Virgil I. "Gus" Grissom Elementary School was operated by the Department of Defense Dependents Schools at the former Clark Air Base, Philippines. Originally named the Wurtsmith Hill School, it was renamed on November 14, 1968. It housed 3rd and 4th grade students. The school was severely damaged by the eruption of Mt. Pinatubo in 1991.
- Virgil I. Grissom Junior High School 226, South Ozone Park, Queens, New York City

== Film and television ==
Grissom has been noted and remembered in many film and television productions. Before he became widely known as an astronaut, the film Air Cadet (1951) starring Richard Long and Rock Hudson briefly featured Grissom early in the movie as a U.S. Air Force candidate for flight school at Randolph Field, San Antonio, Texas. Grissom was depicted by Fred Ward in the film The Right Stuff (1983) and (very briefly) in the film Apollo 13 (1995) by Steve Bernie. He was portrayed in the 1998 HBO miniseries From the Earth to the Moon (1998) by Mark Rolston. Actor Kevin McCorkle played Grissom in the third-season finale of the NBC television show American Dreams. Bryan Cranston played Grissom as a variety-show guest in the film That Thing You Do!. Actor Joel Johnstone portrays Gus Grissom in the 2015 ABC TV series The Astronaut Wives Club. In 2016 Gus Grissom was included in the narrative of the movie Hidden Figures. In 2018, he was portrayed by Shea Whigham in First Man. In 2020's Disney+ miniseries The Right Stuff, Grissom is portrayed by Michael Trotter.

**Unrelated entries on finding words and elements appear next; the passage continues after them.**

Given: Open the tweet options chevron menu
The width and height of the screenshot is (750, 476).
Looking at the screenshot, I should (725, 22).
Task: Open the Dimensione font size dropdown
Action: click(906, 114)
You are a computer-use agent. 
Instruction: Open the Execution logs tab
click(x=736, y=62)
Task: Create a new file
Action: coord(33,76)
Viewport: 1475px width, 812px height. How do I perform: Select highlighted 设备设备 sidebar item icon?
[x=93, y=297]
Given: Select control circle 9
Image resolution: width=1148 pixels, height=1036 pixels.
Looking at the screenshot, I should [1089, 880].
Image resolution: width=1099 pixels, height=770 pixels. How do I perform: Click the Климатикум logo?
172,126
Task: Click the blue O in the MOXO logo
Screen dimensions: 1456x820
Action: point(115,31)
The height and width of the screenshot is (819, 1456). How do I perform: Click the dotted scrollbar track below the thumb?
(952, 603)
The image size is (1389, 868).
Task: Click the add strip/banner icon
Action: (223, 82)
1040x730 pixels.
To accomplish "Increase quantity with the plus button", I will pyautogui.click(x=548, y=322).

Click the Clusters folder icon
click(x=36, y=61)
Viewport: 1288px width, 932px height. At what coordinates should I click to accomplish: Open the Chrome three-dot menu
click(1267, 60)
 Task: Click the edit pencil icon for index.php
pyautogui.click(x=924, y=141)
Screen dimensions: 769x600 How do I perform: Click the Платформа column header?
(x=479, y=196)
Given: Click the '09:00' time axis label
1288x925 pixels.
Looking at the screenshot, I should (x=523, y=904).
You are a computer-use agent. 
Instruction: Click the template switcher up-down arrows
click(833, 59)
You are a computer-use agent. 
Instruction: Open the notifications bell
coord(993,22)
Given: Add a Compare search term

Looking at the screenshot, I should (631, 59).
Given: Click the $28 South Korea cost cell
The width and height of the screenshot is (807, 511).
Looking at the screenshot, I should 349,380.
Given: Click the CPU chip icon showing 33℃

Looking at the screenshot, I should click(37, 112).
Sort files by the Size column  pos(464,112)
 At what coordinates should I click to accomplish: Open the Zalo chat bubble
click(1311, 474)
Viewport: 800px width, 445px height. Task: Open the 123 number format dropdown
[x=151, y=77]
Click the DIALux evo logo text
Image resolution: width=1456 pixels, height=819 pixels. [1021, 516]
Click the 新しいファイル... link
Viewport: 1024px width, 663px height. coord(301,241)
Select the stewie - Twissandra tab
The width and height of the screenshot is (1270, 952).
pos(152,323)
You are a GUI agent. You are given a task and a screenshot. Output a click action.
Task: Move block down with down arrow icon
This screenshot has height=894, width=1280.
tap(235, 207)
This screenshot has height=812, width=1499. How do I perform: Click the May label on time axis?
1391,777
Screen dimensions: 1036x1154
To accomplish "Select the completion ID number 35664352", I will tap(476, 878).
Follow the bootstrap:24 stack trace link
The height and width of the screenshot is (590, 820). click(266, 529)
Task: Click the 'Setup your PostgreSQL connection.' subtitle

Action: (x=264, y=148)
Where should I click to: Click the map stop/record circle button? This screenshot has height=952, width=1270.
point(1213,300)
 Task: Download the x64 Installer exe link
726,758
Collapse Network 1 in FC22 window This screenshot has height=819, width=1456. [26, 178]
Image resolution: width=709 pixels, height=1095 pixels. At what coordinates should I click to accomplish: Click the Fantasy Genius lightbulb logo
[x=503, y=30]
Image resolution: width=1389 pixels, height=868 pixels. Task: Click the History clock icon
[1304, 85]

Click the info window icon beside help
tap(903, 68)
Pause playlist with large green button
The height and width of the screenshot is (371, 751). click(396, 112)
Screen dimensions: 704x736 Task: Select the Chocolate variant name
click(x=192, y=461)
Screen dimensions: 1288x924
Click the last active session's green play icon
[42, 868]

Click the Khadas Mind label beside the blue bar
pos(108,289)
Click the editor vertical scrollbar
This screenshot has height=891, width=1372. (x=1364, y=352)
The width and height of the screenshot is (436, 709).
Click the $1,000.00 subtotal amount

In the 1984 film Star Trek III: The Search for Spock, the Federation starship USS Grissom is named for Grissom. Another USS Grissom was featured in a 1990 episode of the TV series Star Trek: The Next Generation, and was mentioned in a 1999 episode of Star Trek: Deep Space Nine. The character Gil Grissom in the CBS television series CSI: Crime Scene Investigation and the character Virgil Tracy in the British television series Thunderbirds are also named after the astronaut. NASA footage, including Grissom's Mercury, Gemini, and Apollo missions, was released in high definition on the Discovery Channel in June 2008 in the television series When We Left Earth: The NASA Missions.

When Grissom died, he was in the process of writing a book about Gemini.